Amazon (AMZN) will start streaming Thursday Night Football this fall. On top of paying hundreds of millions to broadcasters, the company is shelling out $1 billion per season for the exclusive rights.
Through the new MLS partnership, Apple has prepared its rebuttal: Wedbush Securities stated Apple is “in the winner’s circle” for NFL Sunday Ticket. Previously owned and operated by DirectTV, the NFL’s premier streaming package for out-of-market fans is rumored to be worth more than $2 billion per season.
Apple, long known for its technology products, has plenty of capital to deploy in up-and-coming areas of the business. Wedbush is predicting Apple to nearly double its content spend to an estimated $12-15 billion next year.
Most of that spend is expected to be on sports. In March, AppleTV+’s “CODA” became the first streaming original to win the “Best Picture” award at The Academy Awards. Meanwhile, the AppleTV+ original “Ted Lasso” cleaned up at the 2021 Emmy Awards.

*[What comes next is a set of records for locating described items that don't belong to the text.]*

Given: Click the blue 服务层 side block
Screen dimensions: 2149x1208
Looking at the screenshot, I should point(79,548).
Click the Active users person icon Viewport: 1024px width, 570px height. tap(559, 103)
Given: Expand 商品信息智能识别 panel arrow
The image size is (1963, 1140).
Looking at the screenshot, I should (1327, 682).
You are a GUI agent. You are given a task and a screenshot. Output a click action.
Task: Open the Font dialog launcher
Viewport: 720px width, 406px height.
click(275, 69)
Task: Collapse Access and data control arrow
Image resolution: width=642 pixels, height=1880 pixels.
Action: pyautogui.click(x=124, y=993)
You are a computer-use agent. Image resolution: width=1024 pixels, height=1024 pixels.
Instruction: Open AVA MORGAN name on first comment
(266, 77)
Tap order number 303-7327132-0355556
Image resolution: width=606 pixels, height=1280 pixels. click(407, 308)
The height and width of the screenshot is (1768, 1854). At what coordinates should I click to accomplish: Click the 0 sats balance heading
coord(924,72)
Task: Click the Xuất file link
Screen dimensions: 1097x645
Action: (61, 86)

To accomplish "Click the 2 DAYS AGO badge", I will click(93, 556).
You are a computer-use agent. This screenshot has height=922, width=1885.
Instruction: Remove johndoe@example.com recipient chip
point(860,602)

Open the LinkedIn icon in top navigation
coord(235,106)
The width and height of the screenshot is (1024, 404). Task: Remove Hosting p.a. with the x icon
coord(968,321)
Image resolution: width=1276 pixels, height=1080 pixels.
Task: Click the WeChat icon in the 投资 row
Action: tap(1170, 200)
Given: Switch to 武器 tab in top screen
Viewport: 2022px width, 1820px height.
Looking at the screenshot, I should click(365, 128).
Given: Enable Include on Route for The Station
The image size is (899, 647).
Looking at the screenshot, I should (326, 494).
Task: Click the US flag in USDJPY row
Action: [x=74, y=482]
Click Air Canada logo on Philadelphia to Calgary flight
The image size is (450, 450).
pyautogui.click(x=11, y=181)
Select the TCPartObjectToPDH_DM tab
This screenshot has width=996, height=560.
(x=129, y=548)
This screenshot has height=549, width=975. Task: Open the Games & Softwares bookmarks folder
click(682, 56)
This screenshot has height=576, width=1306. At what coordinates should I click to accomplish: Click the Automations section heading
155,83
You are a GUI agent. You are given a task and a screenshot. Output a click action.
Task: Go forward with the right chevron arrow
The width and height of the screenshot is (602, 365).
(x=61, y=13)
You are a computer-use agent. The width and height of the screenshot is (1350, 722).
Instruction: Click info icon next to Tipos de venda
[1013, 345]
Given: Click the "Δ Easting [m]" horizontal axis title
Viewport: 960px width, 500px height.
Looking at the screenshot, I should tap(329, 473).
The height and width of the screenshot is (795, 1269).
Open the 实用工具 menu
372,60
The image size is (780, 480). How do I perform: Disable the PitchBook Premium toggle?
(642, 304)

Ives is anticipating that Apple will take a different approach when it comes to sports.
“They’re not going to buy a [movie production] studio,” he said. “They’re going to battle Amazon and others for rights, but we believe it’s a smart strategic bet to just further tap into the Cupertino ecosystem. They were obviously linked to the game in content, they built it brick-by-brick, but with live sports, there’s a huge window for them to expand.”